Por su parte, Claribel Luque tiene solo 28 años (“ay, ya casi 29”, se espanta) y entró como recepcionista hace unos meses. Hace un rato fue la encargada de abrir el libro de visitas para hacérselo firmar al primer mandatario. Cuando le toca describirlo, ella va un poco más allá que los demás: “es una persona muy sencilla, de esas que te transmiten paz”.
Pero en los alrededores de la hostería no todos dan la bienvenida. Algunos vecinos que prefieren no decir sus nombres se quejan por las calles cortadas y la cantidad de policías. “Pero, bueno, al fin y al cabo fueron solo unas horas”, lo piensa mejor uno. “Me parece una irresponsabilidad que hayan venido desde Buenos Aires, donde hay tantos casos de coronavirus”, protesta otro.

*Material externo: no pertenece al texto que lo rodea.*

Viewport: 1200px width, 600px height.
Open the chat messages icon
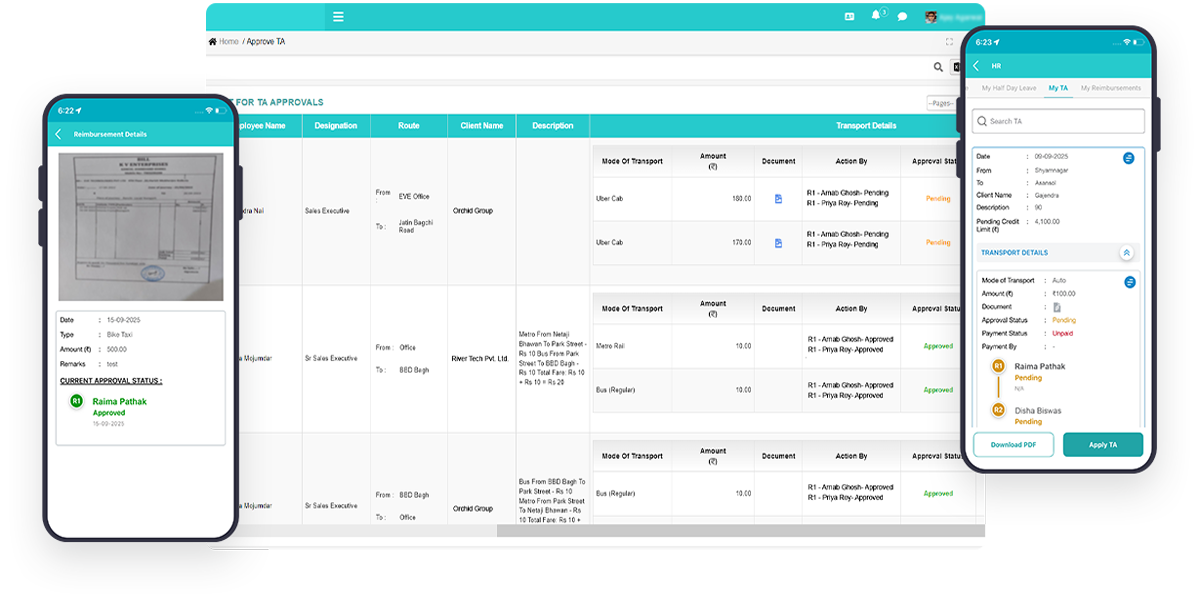pyautogui.click(x=902, y=17)
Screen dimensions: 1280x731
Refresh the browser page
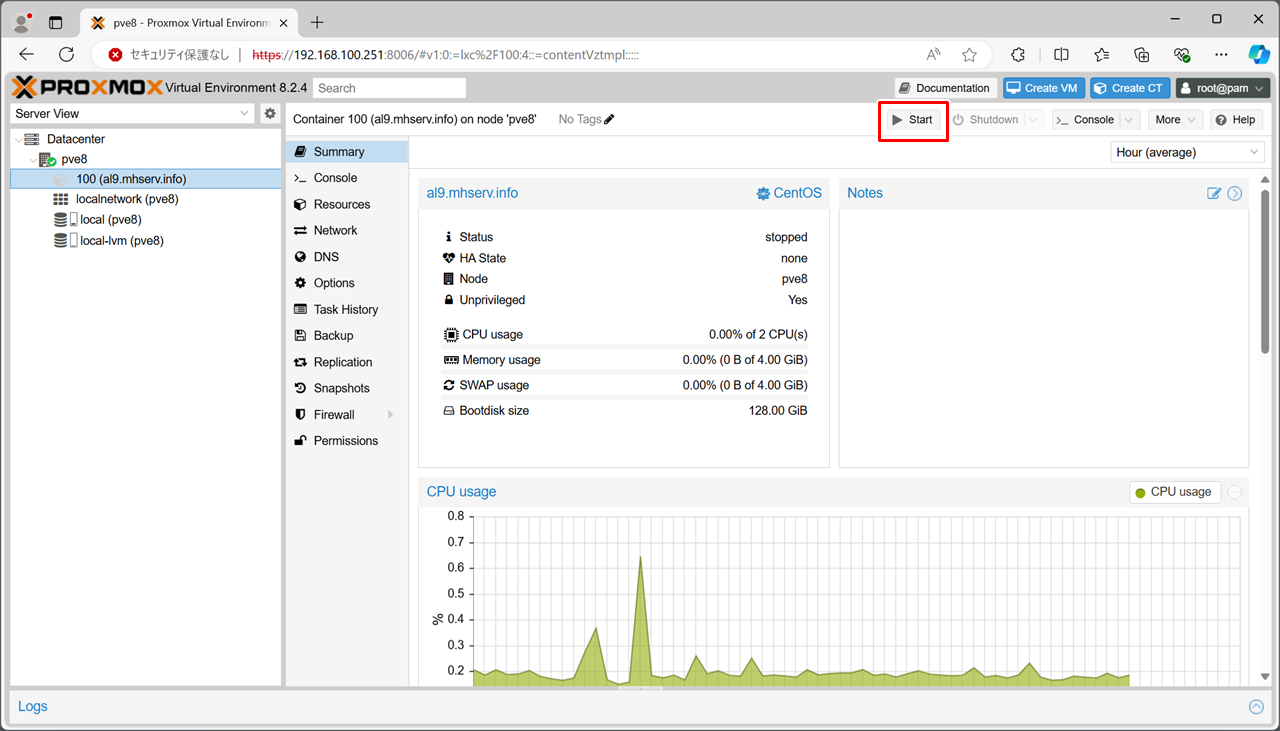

Todos estos diálogos ocurren a las 10 de la mañana, cuando Fernández ya se ha ido. También se han ido la lluvia y la neblina. Sin embargo, cuatro horas antes, cuando aún es noche cerrada y todavía hay agua y frío, Víctor González y Jorge Aguirre, de las cooperativas Trece y Desafío, se acercan hasta el portón de la hostería. A ellos no les importa helarse ni mojarse: tiritar habrá valido la pena si consiguen acercarle una carta al Presidente. En ella le ruegan que el Ministerio de Desarrollo Social de la Nación les pague sus sueldos, porque, según denuncian, no cobran desde diciembre. Después de que un custodio se lleva el sobre y les promete entregarlo, se retiran satisfechos. “Nos tiene que solucionar el problema -sentencia Víctor con el firme tono de los que no han perdido la fe-. Porque para eso tenemos un presidente peronista, ¿no? Para que solucione los problemas de los trabajadores”.